Il s'agit ici, nous dit l'historienne Dolors Marín, d'un «prolétariat habitué à occuper les rues, à les défendre, à échapper subrepticement à la police et à se montrer prudent. Et surtout, c'est un prolétariat capable de créer des réseaux de solidarité, d'évasion, d'échanges d'armes ou de propagande. L'état de clandestinité forçait cette classe populaire à organiser un mouvement ouvrier qui, loin de toute inaction léthargique, était rendu vif et dynamique par la misère même à laquelle il était condamné4 ». Les foyers de l'agitation sont ainsi insaisissables pour le pouvoir. En outre, avec ce mode de sociabilité et d'organisation, les femmes jouent un rôle actif et visible qui est souligné par les observateurs.

La ville de Barcelone est rapidement militarisée, ce qui provoque la démission de son gouverneur civil, Ángel Ossorio y Gallardo. Mais la révolte se poursuit, avec une certaine confusion et sans objectifs clairs. Pendant trois jours, du 27 au 29 juillet, les échauffourées sont nombreuses, des fumées s'observent un peu partout et des fusillades ne cessent de retentir. Cependant, le mouvement insurrectionnel de la capitale catalane demeure isolé du reste du pays; et il s'estompe petit à petit entre les 30 et 31 juillet. L'armée et la garde civile reprennent ainsi assez vite le contrôle de la situation. Vient alors l'heure du bilan d'une vaste mobilisation qui ne s'est pas développée seulement à Barcelone, mais également dans plusieurs autres cités catalanes; et qui est surtout le bilan d'une répression sans merci.

Un bilan amer

La Semaine tragique aura fait trois morts parmi les prêtres, trois morts et 27 blessés au sein des forces de l'ordre.
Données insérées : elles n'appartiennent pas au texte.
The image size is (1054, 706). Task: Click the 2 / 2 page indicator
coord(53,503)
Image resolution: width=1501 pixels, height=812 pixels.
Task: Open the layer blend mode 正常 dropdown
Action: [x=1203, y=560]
Mais le bilan, moins précis, des victimes au sein de la population et des insurgés est bien plus lourd: plus de 75 victimes, peut-être près d'une centaine. Par ailleurs, quelque 80 édifices religieux ont été détruits, à peu près la moitié de ceux qui sont établis dans la ville. La répression est dure et arbitraire. Les estimations des historiens portent à plus de 2500 le nombre de personnes arrêtées, dont 1725 sont soumises à un procès et plusieurs dizaines condamnées à des peines de prison ferme, y compris à perpétuité. Enfin, les tribunaux militaires vont rendre exécutoires cinq sentences de mort.

A cette répression féroce s'ajoute encore l'exil de nombreux manifestants ayant fui prudemment leurs quartiers avant d'être les victimes d'un pouvoir vengeur. En outre, tous les journaux de gauche et de nombreux centres éducatifs et culturels sont fermés. Le poète Joan Maragall revendique un pardon qui soit en même temps une reconnaissance d'un malaise que la société catalane ferait bien d'affronter avec lucidité, mais il n'est pas entendu.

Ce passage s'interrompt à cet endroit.